The Jewish, Odesa-born poet, Semyon Izrailevich Lipkin (1911–2003), was a central figure in modern Russian literature, although until recently, he was best known in the West for his role in preserving the manuscript of Vasily Grossman’s Life and Fate from the KGB. As a Soviet journalist in WW2, he witnessed and wrote about the horrors of Stalingrad, which led the Nobel Laureate Josef Brodsky to refer to him as ‘Russia’s war poet’. Later, during the years of Stalin’s deportation of ethnic groups, Lipkin translated and preserved the language and writings of Tajiks, Uzbeks, and Tatars and, in doing so, became a living repository of their culture for which he risked censure and arrest from the Soviet authorities.
In this memoir, Lipkin’s humanity, civic courage, and friendship with many important Russian writers – Anna Akhmatova, Marina Tsvetaeva, Andrei Platonov, and of course, Grossman himself – shine through the reports of terror and oppression that characterized this most turbulent period of Russian history.
Lipkin’s literary memoir is a riveting exploration of an epoch through the eyes of a remarkable witness who met and befriended some of the most notable Soviet writers of the twentieth century including Mandelstam, Tsvetaeva, Platonov, Akhmatova and, most importantly, Vasily Grossman.

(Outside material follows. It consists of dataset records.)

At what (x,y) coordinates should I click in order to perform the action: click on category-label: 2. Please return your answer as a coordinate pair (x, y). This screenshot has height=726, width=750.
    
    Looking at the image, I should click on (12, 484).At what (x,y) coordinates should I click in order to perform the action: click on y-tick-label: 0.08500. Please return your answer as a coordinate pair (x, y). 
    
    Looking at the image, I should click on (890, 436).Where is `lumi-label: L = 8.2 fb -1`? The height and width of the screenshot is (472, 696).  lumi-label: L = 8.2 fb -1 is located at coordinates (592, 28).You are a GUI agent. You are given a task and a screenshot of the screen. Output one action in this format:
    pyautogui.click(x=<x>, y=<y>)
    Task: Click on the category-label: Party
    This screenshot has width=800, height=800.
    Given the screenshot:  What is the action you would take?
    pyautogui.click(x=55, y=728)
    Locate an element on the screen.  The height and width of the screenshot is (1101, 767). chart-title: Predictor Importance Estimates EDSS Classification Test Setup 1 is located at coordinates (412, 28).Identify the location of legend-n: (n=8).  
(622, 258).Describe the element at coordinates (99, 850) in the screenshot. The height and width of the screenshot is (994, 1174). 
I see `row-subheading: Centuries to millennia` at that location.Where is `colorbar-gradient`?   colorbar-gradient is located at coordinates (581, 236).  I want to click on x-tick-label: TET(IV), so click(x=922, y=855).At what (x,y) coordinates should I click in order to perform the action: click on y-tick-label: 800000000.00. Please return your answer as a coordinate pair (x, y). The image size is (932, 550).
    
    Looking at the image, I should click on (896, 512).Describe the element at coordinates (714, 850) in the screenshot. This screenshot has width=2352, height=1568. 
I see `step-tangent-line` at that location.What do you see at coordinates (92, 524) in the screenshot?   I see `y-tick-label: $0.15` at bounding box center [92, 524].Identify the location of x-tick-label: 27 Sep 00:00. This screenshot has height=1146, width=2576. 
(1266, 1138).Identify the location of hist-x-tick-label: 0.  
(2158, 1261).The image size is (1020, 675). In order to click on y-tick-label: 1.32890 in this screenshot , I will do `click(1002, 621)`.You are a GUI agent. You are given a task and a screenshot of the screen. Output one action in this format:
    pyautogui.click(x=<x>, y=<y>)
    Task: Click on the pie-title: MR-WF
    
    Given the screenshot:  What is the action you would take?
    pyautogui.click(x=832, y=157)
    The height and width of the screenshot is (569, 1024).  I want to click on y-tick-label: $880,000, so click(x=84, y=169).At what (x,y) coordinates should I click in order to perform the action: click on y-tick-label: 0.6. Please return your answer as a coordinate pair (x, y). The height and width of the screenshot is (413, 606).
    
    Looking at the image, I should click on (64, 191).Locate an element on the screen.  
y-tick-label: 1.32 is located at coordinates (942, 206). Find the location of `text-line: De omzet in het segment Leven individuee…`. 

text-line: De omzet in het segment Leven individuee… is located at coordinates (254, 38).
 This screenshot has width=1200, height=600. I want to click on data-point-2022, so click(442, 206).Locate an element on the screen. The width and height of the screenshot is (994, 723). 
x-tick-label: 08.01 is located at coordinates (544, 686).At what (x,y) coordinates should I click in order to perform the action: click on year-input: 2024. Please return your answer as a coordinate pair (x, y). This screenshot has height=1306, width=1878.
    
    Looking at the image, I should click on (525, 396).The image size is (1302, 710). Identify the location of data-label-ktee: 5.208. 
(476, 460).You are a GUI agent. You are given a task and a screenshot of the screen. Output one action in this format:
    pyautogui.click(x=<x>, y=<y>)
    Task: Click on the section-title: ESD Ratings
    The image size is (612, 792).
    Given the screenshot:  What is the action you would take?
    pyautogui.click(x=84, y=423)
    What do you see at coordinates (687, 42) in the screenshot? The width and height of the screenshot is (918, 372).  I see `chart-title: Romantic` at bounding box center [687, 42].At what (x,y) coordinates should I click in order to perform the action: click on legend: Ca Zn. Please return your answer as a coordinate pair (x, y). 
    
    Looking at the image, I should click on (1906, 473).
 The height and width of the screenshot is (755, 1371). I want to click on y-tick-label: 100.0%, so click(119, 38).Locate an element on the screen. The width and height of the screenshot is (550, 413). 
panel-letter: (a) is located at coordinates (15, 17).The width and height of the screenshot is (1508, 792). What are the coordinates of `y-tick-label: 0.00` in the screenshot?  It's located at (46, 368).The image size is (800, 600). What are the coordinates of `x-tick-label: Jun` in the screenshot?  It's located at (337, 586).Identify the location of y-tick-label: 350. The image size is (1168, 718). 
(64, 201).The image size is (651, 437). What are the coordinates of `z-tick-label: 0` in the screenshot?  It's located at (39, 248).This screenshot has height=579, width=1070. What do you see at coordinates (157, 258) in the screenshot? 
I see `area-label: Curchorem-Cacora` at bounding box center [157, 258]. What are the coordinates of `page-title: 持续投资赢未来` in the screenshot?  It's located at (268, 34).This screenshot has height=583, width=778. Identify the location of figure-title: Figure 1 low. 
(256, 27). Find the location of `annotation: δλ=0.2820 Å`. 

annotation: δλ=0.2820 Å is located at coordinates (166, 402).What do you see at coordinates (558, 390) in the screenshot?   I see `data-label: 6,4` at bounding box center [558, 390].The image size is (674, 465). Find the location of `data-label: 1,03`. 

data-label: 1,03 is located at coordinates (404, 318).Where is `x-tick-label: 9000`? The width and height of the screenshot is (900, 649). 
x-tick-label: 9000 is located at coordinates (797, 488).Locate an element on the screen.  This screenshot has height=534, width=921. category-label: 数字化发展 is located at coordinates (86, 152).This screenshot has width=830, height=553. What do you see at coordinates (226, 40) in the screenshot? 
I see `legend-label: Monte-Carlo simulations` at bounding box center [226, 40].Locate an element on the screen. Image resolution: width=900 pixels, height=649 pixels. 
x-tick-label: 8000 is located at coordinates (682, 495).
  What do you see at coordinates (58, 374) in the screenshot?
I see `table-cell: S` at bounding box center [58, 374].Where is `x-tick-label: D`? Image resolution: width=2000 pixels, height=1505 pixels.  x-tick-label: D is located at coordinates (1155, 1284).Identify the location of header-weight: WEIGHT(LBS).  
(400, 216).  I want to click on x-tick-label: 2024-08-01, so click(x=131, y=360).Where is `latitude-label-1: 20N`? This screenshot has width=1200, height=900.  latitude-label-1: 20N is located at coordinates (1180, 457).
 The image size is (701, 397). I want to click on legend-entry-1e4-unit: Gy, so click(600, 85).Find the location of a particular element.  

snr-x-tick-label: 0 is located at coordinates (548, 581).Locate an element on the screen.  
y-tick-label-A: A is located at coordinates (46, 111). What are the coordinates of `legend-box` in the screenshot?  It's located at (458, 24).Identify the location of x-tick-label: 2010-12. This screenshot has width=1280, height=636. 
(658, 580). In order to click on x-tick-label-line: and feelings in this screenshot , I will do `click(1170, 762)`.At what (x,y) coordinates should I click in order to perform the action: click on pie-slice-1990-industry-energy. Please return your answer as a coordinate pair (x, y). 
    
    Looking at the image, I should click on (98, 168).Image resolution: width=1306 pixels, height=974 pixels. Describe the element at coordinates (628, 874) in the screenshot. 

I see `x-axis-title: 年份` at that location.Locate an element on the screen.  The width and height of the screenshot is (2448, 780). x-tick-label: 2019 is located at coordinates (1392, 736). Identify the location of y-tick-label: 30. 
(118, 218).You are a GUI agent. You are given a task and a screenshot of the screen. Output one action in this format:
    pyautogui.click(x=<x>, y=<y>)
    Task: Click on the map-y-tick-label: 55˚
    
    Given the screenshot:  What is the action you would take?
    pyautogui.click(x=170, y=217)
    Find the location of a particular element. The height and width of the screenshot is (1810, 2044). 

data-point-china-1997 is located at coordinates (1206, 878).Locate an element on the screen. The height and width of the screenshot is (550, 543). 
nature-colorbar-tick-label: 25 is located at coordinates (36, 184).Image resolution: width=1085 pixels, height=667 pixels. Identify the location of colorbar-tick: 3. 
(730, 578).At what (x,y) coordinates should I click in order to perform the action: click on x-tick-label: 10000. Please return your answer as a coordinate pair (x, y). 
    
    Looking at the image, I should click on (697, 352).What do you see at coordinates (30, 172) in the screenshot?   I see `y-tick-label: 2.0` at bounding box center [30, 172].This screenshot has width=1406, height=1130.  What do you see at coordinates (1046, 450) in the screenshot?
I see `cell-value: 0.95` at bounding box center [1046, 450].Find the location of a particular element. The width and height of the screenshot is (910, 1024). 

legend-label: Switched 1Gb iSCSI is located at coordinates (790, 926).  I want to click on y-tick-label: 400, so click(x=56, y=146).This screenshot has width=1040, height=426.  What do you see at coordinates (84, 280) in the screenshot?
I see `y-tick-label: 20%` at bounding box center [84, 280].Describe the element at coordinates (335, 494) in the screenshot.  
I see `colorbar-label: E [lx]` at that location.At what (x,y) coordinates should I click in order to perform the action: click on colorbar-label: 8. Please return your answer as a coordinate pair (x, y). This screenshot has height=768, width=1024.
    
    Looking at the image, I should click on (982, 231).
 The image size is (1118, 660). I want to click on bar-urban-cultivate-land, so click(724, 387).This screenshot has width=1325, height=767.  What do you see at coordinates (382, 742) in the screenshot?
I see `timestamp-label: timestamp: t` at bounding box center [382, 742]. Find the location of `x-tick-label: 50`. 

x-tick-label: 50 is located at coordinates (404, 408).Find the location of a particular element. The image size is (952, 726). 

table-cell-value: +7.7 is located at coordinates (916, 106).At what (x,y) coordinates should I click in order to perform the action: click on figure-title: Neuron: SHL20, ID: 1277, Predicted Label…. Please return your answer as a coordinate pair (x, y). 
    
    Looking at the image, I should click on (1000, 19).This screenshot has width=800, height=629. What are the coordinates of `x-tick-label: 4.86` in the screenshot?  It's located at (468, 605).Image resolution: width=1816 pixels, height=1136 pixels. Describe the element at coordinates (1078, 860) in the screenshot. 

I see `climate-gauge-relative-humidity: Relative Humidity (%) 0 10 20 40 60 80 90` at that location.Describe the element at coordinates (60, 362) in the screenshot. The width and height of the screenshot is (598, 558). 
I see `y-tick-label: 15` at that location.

The story of Lipkin’s friendship with Grossman, which takes up most of the memoir, not only brings to life Grossman’s personality but also reveals that in the face of immense pressure neither Lipkin nor Grossman “lost the human in themselves”. Lipkin’s pen, to play with an expression found in this book in a letter by Grossman, is not powerless. On the contrary, it moves us and touches us deeply. We are much indebted to Green and Makarov for having made parts of Lipkin’s splendid memoir available to a wide readership. Thank you for having brought [him] to my attention. He is a wonderful writer.
– Professor Paolo Mancosu – author of Inside The Zhivago Storm (Feltrinelli 2013).